In: Computer Science
You would like to build a classifier for an Autism early detection application. Each data point in the dataset represents a patient. Each patient is described by a set of attributes such as age, sex, ethnicity, communication and development figures, etc. You know from domain knowledge that autism is more prevalent in males than females.
If the dataset you are using to build the classifier is noisy, contains redundant attributes and missing values.
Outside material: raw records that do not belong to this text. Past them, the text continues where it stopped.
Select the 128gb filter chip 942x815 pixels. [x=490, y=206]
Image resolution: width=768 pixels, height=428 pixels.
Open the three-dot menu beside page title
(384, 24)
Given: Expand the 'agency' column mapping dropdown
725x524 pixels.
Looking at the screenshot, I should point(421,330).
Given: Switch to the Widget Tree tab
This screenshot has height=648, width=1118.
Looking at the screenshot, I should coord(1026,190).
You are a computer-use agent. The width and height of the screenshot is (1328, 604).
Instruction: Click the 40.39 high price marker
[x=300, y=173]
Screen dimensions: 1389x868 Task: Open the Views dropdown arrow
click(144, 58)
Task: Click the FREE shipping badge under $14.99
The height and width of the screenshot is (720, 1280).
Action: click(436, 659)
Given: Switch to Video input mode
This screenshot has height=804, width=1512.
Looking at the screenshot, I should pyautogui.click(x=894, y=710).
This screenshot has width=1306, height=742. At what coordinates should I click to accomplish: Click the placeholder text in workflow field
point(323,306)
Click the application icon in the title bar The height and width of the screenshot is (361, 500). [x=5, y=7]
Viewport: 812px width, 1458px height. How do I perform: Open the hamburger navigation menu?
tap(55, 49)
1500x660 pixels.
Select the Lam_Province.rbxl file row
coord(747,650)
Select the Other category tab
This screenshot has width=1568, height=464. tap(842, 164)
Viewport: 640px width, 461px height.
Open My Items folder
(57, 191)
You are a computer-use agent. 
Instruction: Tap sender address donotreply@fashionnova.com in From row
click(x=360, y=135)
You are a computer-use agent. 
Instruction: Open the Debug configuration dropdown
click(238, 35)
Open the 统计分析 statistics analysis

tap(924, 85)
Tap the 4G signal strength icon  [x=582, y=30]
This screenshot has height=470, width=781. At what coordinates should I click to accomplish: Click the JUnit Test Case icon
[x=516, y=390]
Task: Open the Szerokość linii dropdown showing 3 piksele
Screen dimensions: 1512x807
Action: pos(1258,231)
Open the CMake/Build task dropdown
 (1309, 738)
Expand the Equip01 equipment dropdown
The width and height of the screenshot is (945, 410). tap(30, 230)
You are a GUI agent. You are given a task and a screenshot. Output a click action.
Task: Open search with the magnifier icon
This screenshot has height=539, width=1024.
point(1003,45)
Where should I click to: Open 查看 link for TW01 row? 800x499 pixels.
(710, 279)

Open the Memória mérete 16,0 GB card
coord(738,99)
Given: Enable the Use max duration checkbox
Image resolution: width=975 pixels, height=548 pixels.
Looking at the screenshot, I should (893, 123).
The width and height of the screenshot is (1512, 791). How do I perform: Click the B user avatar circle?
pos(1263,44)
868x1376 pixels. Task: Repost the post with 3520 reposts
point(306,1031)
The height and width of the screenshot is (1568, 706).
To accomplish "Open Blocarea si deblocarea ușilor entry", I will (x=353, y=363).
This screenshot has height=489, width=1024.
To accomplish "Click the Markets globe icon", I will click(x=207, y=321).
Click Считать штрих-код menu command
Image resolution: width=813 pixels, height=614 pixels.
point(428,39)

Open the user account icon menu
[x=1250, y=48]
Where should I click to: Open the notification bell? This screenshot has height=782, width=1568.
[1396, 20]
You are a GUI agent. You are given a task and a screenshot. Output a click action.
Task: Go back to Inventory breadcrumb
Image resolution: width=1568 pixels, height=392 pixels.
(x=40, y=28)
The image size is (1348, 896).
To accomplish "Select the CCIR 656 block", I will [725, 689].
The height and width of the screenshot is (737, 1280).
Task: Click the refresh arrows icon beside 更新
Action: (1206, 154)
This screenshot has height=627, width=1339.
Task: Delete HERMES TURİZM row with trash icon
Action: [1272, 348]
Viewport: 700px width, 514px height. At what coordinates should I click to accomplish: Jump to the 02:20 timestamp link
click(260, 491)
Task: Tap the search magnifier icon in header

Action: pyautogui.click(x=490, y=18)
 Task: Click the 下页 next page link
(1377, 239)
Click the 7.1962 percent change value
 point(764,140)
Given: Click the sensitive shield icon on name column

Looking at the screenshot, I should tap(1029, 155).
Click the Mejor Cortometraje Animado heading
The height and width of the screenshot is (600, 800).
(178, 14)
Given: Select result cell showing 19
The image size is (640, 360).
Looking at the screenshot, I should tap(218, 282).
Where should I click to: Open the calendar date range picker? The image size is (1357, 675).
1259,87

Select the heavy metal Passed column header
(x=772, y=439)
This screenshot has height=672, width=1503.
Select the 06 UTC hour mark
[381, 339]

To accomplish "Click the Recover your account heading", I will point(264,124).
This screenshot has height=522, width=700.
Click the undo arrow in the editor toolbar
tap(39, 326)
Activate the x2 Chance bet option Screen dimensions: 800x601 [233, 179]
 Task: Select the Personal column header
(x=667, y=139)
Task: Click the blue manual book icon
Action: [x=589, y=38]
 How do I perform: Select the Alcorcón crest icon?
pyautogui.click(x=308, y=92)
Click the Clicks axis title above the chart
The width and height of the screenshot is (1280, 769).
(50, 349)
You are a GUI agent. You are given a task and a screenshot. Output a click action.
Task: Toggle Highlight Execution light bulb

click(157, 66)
If you are considering a decision tree classifier and a k-nearest neighbor classifier, explain how each of these can handle the three mentioned problems:
1. Noise
2. Missing Values
3. Redundant Attributes
there are various method to handle these problem, some methods are following:
1. Noise : you can use feature correlation heatmap features to find out co-rrelation between feature and target variable. you can select a group of features and apply cross validation on it. find out which groups or features have a lower accuracy. analysis the attribute and data which is having poor performance which help you to remove that data.
2. Missing Values: In health care domain, we have to used a real world based values of patient. we have to avoid simulated or unbiased data to impute in dataset. if you are having a missing value in an attribute which is not a part of your feature selection you dont have to do anythings. but if it is a part of it then you can do some basic things: you can remove it from dataset, you can impute a mean or median value of that coloum of dataset or you can impute a most occured value in that column( e.g: age, gender).
3. redundant Attributes: you can use feature correlation heatmap to remove a redundant attributes from dataset or as per your question you can use features importance method to find out best features for your tree classifier. it will auto calculate best fetaures for your model using tree classifier.